Mais uma entidade exige que seus associados sejam imunizados. Desta vez, é a segurança pública que pede para vacinar contra a H1N1. A ACS (Associação de Cabos e Soldados da Polícia Militar e Bombeiro Militar de Mato Grosso do Sul) foi até o Ministério da Saúde para solicitar a inclusão de policiais militares e bombeiros na lista de prioridades para imunização contra o vírus H1N1.
A solicitação foi feita nesta quinta (09), quando o presidente da entidade, Edmar Soares da Silva, se reuniu com a chefe do Serviço de Gestão Administrativo do órgão, Rosana Caimar, e enviou ofício ao secretário de Vigilância em Saúde do Ministério, solicitando prioridade para os militares serem vacinados.
“Os legisladores cometeram injustiça com parte do segmento que atende a população, e deixou de fora nossos policiais militares, bombeiros, policiais civis, e outros, que atuam diretamente com grupos de pessoas, as quais podem estar infectadas pelo vírus H1N1”, lembrou Edmar, afirmando que os policiais ficam “a mercê da própria sorte”., afirmou o Silva.

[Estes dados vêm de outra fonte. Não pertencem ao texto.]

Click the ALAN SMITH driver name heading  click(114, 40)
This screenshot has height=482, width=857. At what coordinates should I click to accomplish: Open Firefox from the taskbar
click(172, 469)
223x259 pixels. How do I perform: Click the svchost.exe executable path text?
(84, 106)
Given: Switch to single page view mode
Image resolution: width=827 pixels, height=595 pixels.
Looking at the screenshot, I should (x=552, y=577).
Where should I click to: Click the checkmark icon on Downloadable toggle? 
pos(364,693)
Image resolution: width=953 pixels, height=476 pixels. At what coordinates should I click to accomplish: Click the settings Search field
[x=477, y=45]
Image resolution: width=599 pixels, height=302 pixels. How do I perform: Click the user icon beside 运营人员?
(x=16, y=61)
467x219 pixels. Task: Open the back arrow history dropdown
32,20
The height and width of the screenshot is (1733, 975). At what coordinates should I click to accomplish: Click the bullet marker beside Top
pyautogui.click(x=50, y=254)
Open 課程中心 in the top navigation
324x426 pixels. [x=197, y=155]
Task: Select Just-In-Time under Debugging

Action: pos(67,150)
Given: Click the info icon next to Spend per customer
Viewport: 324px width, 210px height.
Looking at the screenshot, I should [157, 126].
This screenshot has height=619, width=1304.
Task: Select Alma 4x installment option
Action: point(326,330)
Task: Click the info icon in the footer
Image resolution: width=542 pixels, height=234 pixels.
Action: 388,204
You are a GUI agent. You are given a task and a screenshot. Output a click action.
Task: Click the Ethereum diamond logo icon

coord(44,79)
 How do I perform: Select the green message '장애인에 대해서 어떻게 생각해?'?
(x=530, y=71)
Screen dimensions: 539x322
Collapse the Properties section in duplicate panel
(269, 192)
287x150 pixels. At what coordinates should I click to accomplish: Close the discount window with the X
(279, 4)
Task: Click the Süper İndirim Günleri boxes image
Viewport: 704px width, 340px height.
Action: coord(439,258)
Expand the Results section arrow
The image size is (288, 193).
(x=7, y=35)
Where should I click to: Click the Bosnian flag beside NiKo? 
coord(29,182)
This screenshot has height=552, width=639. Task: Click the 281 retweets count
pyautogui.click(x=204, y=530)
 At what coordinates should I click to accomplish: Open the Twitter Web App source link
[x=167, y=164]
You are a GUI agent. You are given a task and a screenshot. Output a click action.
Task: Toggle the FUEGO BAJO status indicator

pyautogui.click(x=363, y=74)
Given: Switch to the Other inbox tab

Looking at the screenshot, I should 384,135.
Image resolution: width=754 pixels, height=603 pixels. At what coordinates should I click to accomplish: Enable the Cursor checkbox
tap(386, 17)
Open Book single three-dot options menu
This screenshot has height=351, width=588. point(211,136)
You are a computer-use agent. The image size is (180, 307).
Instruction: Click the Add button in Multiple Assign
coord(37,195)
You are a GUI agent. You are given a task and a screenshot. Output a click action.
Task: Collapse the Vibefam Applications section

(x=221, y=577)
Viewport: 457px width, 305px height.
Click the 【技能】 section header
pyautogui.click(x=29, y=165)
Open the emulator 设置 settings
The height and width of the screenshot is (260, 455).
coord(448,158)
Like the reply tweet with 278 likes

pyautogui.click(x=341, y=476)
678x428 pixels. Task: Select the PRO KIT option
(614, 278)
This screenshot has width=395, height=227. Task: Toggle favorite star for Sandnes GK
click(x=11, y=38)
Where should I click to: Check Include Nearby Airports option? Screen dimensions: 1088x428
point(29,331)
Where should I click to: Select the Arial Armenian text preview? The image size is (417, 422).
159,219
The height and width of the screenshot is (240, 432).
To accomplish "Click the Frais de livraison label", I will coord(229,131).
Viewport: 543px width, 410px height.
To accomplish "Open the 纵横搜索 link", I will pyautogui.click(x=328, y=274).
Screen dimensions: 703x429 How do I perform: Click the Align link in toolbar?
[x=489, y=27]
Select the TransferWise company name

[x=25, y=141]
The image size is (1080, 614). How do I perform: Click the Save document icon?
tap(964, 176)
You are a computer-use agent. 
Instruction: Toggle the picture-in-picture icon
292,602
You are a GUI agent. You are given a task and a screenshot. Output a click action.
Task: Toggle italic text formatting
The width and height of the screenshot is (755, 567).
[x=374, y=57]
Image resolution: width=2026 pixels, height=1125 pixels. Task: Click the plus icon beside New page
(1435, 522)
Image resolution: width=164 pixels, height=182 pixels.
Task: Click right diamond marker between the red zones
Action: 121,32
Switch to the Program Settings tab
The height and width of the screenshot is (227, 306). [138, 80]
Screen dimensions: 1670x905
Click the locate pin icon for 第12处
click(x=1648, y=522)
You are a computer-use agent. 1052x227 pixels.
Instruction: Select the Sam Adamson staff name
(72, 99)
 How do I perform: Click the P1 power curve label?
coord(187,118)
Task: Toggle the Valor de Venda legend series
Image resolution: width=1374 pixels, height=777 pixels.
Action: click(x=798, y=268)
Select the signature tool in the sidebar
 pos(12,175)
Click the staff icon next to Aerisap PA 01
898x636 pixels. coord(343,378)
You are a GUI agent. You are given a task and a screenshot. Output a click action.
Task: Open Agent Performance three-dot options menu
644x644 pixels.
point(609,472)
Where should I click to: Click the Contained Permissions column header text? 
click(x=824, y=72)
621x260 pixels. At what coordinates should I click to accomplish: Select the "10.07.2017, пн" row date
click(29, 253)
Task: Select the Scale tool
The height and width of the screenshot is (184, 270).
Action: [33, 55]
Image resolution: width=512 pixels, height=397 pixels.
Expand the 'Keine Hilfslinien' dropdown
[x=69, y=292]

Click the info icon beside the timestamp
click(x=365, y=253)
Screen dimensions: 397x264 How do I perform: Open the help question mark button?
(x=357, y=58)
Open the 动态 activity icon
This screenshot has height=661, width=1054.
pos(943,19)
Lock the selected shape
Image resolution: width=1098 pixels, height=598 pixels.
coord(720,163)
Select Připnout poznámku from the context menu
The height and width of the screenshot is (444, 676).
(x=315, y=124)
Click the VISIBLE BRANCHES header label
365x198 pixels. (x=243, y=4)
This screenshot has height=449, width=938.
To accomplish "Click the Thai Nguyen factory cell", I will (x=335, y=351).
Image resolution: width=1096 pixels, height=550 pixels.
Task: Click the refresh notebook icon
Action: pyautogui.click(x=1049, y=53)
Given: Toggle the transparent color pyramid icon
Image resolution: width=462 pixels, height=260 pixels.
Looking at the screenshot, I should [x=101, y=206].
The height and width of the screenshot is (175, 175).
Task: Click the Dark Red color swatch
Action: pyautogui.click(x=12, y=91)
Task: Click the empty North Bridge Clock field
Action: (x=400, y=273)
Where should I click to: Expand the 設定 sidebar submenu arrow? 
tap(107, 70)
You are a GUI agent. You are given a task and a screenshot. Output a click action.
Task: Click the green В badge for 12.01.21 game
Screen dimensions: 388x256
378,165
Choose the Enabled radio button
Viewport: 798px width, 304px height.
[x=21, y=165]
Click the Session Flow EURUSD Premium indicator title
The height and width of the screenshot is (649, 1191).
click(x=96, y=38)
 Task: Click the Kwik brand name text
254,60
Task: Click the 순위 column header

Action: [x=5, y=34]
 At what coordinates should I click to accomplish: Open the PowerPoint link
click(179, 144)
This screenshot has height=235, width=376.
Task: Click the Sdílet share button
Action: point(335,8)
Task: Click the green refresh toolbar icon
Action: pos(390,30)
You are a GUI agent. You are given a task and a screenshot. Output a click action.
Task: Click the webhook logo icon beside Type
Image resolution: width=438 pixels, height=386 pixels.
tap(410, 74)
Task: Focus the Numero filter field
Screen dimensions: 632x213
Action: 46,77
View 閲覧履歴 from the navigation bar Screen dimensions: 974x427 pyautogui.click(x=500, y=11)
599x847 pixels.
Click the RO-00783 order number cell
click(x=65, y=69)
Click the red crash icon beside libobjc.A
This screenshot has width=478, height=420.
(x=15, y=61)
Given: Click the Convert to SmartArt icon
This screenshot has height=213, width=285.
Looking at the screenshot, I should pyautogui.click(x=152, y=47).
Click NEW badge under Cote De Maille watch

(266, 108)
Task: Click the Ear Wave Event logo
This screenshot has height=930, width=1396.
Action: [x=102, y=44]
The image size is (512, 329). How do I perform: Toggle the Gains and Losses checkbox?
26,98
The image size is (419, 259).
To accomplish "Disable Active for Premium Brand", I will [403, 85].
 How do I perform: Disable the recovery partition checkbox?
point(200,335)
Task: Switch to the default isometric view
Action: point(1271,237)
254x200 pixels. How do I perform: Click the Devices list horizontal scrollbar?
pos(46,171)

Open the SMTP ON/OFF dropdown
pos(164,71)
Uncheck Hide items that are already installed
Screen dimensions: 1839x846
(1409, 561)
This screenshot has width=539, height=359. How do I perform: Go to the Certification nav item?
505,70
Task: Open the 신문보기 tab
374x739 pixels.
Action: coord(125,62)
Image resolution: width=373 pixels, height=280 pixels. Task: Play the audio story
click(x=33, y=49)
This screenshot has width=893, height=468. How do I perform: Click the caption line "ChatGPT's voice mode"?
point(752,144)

O documento cita ainda casos em que policiais fazem escolta em hospitais de presos com doenças como tuberculose e hanseníase. “É preciso adotar providências para proteger nossos policiais, os quais arriscam sua vida para proteger o povo deste Estado e do País. Se não bastasse os riscos da profissão, ainda ficam vulneráveis também a epidemias que vem assolando o Estado”, continua.
Além de incluir policiais militares e bombeiros como prioridade, Edmar pede ainda que sejam disponibilizadas doses de vacinas suficientes para imunização do efetivo.
A ACS foi a primeira entidade no Brasil a solicitar a inclusão dos militares na lista de prioridades.